More on controllability: Differential controllability. We will start with LTV. We say {\displaystyle \sum } is differentially controllable at t_{0} if we can get to new state in as small time as we want. If given \varepsilon >0, arbitrary small, and any x\left ( t_{0}\right ) state, then there exist u\left ( t\right ) steering x\left ( t_{0}\right ) to x\left ( t_{0}+\varepsilon \right ) \,.

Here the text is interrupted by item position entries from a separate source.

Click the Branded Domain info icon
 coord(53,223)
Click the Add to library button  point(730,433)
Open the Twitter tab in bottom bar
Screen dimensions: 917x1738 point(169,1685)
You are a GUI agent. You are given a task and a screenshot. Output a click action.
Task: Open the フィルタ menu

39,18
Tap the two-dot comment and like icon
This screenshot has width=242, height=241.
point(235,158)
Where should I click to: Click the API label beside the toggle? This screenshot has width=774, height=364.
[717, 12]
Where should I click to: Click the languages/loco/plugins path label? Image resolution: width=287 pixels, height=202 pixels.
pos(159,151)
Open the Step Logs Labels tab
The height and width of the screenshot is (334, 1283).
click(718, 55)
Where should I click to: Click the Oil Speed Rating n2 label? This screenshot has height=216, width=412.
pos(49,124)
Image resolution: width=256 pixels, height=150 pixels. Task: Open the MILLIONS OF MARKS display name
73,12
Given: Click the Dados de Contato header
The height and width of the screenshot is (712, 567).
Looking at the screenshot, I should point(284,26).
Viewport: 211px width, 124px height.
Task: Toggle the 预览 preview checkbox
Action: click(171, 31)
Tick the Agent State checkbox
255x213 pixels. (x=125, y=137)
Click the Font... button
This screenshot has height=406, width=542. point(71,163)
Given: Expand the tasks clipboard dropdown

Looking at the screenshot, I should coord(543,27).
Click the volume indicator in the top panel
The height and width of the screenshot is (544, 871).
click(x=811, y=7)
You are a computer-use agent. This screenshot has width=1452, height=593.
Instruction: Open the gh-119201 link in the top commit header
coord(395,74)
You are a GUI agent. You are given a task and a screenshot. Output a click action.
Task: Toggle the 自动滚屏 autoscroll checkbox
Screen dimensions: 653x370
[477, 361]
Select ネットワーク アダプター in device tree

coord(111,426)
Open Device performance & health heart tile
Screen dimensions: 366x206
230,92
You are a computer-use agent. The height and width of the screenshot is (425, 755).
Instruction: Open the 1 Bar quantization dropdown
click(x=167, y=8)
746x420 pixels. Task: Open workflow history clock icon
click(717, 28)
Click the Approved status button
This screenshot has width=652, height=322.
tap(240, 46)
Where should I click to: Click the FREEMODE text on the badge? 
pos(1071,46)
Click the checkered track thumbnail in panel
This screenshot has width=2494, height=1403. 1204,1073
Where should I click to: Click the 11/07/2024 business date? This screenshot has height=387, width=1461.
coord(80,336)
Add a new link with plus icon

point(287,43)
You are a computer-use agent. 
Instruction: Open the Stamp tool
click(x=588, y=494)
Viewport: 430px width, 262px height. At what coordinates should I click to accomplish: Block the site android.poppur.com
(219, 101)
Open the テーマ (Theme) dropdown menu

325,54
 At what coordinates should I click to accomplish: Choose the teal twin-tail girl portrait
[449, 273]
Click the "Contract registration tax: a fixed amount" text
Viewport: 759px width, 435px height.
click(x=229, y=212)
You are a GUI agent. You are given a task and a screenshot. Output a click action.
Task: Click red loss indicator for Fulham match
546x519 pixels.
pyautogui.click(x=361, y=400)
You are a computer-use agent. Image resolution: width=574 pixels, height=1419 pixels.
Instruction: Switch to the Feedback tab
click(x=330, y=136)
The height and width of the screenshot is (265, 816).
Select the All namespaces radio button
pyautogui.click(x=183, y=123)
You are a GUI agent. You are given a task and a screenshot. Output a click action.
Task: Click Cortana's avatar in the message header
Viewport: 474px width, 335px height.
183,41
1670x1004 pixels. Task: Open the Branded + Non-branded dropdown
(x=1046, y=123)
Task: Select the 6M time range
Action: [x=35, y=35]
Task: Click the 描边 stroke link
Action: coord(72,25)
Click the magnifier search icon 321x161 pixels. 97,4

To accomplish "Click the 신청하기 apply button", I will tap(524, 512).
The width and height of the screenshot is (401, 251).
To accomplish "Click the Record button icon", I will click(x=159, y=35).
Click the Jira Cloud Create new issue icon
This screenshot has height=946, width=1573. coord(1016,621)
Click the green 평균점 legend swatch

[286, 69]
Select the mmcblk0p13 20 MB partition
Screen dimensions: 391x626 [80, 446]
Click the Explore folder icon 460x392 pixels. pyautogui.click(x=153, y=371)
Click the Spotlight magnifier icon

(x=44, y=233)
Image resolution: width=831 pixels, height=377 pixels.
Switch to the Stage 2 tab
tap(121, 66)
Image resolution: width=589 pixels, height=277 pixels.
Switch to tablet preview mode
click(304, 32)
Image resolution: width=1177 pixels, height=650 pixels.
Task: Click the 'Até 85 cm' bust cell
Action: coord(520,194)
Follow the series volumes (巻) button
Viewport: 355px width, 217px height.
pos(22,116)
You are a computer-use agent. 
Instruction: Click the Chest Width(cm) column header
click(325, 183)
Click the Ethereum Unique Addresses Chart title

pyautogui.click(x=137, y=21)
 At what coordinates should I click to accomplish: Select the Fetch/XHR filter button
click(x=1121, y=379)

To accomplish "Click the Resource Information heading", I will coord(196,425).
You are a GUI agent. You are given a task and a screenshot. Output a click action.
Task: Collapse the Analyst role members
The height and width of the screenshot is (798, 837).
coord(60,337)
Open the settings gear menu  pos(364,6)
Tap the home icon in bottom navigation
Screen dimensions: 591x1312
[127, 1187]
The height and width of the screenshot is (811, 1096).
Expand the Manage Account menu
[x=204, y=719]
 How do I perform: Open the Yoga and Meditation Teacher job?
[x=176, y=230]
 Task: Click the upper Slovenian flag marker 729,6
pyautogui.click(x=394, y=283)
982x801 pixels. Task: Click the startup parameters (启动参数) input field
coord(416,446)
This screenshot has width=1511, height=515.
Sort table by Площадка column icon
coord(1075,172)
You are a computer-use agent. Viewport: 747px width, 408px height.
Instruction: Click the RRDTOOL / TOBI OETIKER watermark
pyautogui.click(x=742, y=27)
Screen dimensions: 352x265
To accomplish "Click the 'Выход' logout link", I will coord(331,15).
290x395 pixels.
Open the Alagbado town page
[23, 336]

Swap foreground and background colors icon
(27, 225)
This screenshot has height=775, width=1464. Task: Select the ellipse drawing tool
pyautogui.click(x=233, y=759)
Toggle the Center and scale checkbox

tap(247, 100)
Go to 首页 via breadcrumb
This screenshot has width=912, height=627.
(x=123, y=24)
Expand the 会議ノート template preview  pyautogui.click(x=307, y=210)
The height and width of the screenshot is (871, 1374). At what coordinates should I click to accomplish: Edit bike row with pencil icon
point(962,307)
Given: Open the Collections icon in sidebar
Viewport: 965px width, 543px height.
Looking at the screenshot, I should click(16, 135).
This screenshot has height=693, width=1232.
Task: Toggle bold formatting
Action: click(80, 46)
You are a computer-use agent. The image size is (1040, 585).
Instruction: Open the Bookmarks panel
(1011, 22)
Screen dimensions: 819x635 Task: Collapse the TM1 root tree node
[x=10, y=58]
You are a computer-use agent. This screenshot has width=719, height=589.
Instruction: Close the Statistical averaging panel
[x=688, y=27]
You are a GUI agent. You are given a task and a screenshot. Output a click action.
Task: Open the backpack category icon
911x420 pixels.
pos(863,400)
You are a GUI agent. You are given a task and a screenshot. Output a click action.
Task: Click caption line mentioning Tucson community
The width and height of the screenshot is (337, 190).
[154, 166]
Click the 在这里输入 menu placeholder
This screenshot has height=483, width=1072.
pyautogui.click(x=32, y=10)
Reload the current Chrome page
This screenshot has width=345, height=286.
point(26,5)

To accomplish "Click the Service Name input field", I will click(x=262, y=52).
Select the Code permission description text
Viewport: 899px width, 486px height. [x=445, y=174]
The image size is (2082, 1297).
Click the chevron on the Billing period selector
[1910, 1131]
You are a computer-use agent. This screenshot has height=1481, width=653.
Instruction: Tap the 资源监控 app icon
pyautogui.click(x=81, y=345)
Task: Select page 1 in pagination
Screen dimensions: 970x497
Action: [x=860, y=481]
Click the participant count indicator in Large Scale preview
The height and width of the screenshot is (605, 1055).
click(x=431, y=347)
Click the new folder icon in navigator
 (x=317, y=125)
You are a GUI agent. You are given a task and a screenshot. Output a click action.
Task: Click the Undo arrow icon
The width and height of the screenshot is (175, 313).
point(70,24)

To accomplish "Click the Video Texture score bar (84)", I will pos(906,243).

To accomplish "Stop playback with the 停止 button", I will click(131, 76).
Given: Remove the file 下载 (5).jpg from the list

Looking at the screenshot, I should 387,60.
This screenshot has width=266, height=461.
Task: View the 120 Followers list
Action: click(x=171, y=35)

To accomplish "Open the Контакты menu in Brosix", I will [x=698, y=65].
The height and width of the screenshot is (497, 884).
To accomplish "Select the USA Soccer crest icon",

Reader: Give criteria and short cut for differential controllability at t_{0}. Use W\left ( t_{0},t_{0}+\varepsilon \right ) . For LTI, use short cut M.
For LTI: Reader: If {\displaystyle \sum } is controllable, then it is always differentially controllable. But this is not necessarily true for LTV. To show, let \begin{align*} x^{1} & =e^{At_{1}}x^{0}+{\displaystyle \int \limits _{t_{0}}^{t_{1}}} e^{\left ( t_{1}-\tau \right ) }Bu\left ( \tau \right ) d\tau \\ x^{\varepsilon } & =e^{A\varepsilon }x^{0}+{\displaystyle \int \limits _{t_{0}}^{\varepsilon }} e^{\left ( \varepsilon -\tau \right ) }B\tilde{u}\left ( \tau \right ) d\tau \end{align*}
Relate u\left ( t\right ) to \tilde{u}\left ( t\right ) so that we can get to x^{1} in as short time as we want. Note: The above is not clear to me, need to clean up.
Controllability with bounded control: i.e. we now have a bound on the magnitude of u\left ( t\right ) . There is whole theory on controllability with bounded input. Next we will do the same with observability, using duality to speed all the derivations by using results obtained from the controllability. We will later study decomposition, then stability.